Introduction to Paging
Right now, my laptop is running about 290 processes within a little over 8 GB of physical memory—and everything is solid as a rock. Have you ever wondered how all the processes on your computer manage to share the same physical memory without stepping on each other's toes and bringing the system down? I'm looking at you Classic Mac OS...
Thanks to modern paging units, it is now possible for the operating system kernel to provide each and every process with a virtual address space—making it appear to an individual process that it has "all the memory" to itself. For example, 32-bit systems are capable of addressing \(2^{32} = 4\) GB of physical memory. On such a system, each process would be placed into a "virtual world" with 4 GB of RAM that it doesn't have to share with other processes.
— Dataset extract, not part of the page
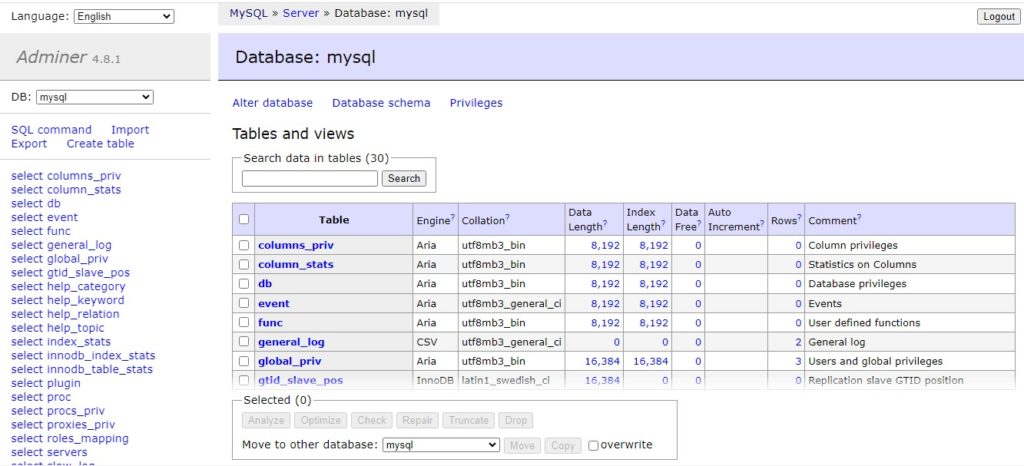Toggle the select-all checkbox in table header
Screen dimensions: 1024x466
click(x=244, y=220)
This is achieved by partitioning the physical memory into small chunks called page-frames and mapping them into the virtual address spaces of the processes as necessary. The situation looks something like this:
This mapping is performed by the paging unit in a fashion that is transparent to the processes on the system. Individual processes access memory within their virtual address spaces using linear addresses. As you have probably guessed, the paging unit translates these linear addresses into physical addresses; thereby, providing the mapping from the virtual address spaces to physical address space.
Translating Linear Addresses
From here on, I'm going to use 32-bit Intel CPUs to base our discussion on—although, much of our discussion will be applicable to other architectures as well.
CPUs equipped with paging units only deal in linear addresses once the unit is enabled. This means that all addresses supplied as operands to assembly opcodes are linear addresses. It is the paging unit's job to convert these linear addresses into physical addresses before they are bussed to the memory controller, which in turn accesses the physical RAM.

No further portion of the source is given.